Negotiations resumed in 1978, but Ziegler presented a new proposal to the NHL Board of Governors where only four teams would be accepted instead of the six originally proposed. While the WHA wanted all three Canadian teams added, the American teams being considered came down to both Houston and Hartford. The Aeros tried to get Boston owner Jeremy Jacobs to support their inclusion, but Jacobs was against expansion entirely as he declined to support either team. With the NHL owners still being ice-cold to the merger, these negotiations went nowhere as the merger was voted down.

For the 1978-79 WHA season, Aeros owner Kenneth Schnitzer ceased operations for his team as he applied directly to the NHL for an expansion franchise. The NHL balked at that application with a number of teams in financial dire straits, so Schnitzer proposed that the NHL relocate a team to Houston with the Cleveland Barons being the most likely choice. Instead, the NHL sold the franchise rights to the Gund brothers who merged the franchise with the Minnesota North Stars. As a result, Schnitzer folded the Aeros on July 8, 1978.

As the WHA season began with seven teams instead of the eight that was expected, another franchise pulled the plug midway through the season as the Indianapolis Racers shut their doors after 25 games.
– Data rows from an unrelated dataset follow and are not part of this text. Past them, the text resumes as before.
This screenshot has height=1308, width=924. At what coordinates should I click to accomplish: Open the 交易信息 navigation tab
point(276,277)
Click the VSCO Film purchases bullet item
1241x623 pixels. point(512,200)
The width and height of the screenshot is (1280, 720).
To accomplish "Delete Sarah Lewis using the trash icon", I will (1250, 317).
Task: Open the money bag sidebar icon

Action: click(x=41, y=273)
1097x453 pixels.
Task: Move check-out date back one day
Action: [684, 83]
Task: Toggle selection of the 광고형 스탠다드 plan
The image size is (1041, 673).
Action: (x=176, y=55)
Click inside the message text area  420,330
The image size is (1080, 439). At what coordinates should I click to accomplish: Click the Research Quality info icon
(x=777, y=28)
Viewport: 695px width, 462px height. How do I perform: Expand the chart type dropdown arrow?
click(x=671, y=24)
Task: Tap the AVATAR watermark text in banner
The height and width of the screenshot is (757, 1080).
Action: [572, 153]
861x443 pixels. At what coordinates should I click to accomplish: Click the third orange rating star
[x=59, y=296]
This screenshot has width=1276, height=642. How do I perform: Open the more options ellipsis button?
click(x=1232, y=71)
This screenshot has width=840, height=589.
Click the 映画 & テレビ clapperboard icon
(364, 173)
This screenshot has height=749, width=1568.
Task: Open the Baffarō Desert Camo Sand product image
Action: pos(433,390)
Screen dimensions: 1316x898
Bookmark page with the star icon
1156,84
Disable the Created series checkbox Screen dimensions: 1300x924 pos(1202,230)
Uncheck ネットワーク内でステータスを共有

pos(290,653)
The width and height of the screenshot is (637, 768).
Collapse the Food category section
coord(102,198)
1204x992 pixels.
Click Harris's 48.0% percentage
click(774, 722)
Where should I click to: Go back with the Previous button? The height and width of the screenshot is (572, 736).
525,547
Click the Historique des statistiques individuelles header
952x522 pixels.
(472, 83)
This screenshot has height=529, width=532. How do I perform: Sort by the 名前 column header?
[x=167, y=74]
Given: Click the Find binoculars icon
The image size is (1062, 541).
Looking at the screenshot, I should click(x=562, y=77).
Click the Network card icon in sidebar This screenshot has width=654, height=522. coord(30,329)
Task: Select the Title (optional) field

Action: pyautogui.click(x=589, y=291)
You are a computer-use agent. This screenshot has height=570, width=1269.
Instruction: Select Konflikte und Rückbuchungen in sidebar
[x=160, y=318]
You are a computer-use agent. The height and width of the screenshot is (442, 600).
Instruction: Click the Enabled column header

Down to six teams, it was clear the WHA was on the shakiest of ground it had ever been in its existence, and the NHL seized upon that as they now saw expansion as a business idea to boost the NHL.

In March of 1979, the two leagues agreed that four teams would be merged into the NHL despite the owners only wanting three - the New England Whalers, Winnipeg Jets, and Edmonton Oilers. The Nordiques and the WHA insisted on all three Canadian teams being included, and the NHL finally agreed on March 22, 1979 in a second vote to bring the four teams into the NHL, leaving Birmingham and Cincinnati on the outside despite Cincinnati having a decent team.

It's seems ridiculous that the league wouldn't include Houston and one additional team as part of the agreement in 1978 considering how strong the Aeros franchise was in Houston, and Cincinnati historically had been one of the strongest teams in the WHA to that point. As stated, the story of Cincinnati being considered by the NHL has been a story told a few times, so what happened to the Stingers?

I was actually looking for something else in the newspaper archives when I came across a Febraury 5, 1979 article that literally explains why the Stingers never jumped to the NHL. Here's that article!
Despite the story being about the Stingers selling Rick Dudley to the Buffalo Sabres so they "can buy some rowboats", reporter Reyn Davis included a solid reason as to why the Stingers wouldn't be going to the NHL for the 1979-80 season as an expansion franchise.

As Davis wrote,
"The Stingers' owners have indicated to their WHA partners that they are more interested in collecting an indemnity to fold rather than acquire an expansion franchise in the National Hockey League."
In short, it sounds like the Stingers' owners wanted to recoup as much money as they could from the WHA venture rather than potentially lose more money supporting an NHL franchise in Cincinnati. If they were selling players like Dudley midway through the WHA season to bring in less expensive players, that's suggests money troubles. Getting paid to abandon the franchise would be an easy out.

I think this admission by the Stingers' owners can put the myth to rest that the Stingers were poised to join the NHL. While they certainly had a roster of future NHL stars, the ownership group clearly had no intention of spending more money to keep the franchise afloat, and their selling of star players for less expensive options is evidence that there were money troubles in Cincinnati. There was no honeypot.

The Stingers were never going to the NHL, so this myth is busted.